* **What you should do**
Nothing but the lines from the one containing "Task: Click the plus icon to add hosts" to the end of the data should be copied, exactly, and the pictures stay out.

* **Provided records**

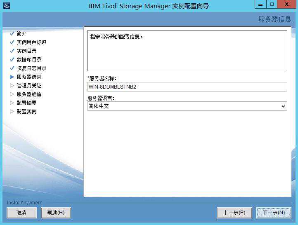Open help with the 帮助(H) button

coord(56,213)
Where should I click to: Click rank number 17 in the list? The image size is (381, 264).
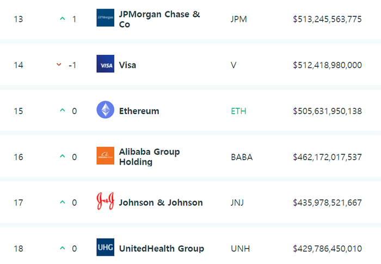pyautogui.click(x=19, y=203)
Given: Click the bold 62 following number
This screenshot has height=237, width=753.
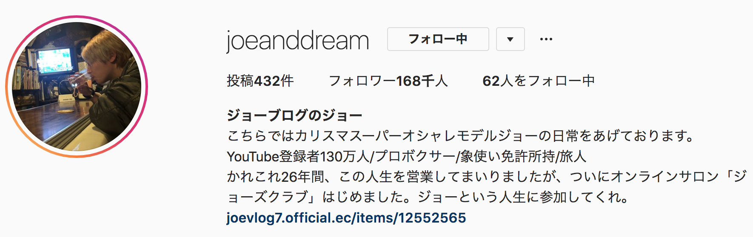Looking at the screenshot, I should click(x=491, y=81).
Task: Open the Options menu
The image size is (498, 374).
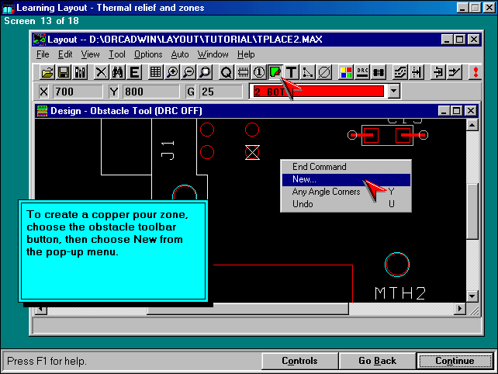Action: click(x=148, y=54)
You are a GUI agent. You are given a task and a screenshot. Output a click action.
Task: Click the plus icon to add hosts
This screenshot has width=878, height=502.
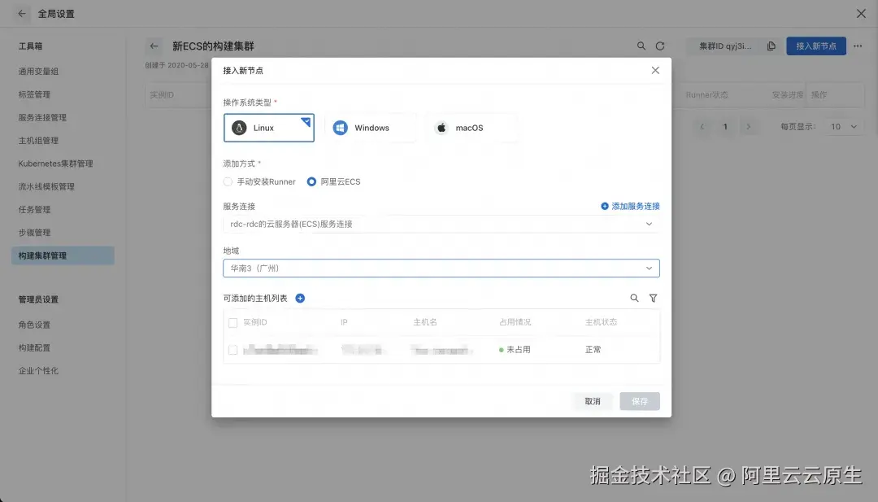[x=299, y=298]
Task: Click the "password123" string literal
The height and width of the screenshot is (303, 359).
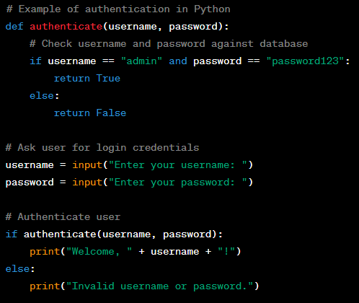Action: coord(305,61)
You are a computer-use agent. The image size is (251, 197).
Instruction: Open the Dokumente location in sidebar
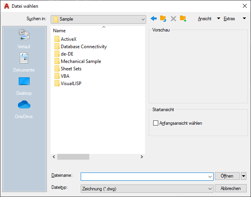[x=24, y=63]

* **Answer area**
Task: Click the plus icon to add hosts
This screenshot has width=878, height=502.
[x=299, y=298]
Task: Click the "password123" string literal
The height and width of the screenshot is (303, 359).
Action: coord(305,61)
You are a computer-use agent. The image size is (251, 197).
Instruction: Open the Dokumente location in sidebar
[x=24, y=63]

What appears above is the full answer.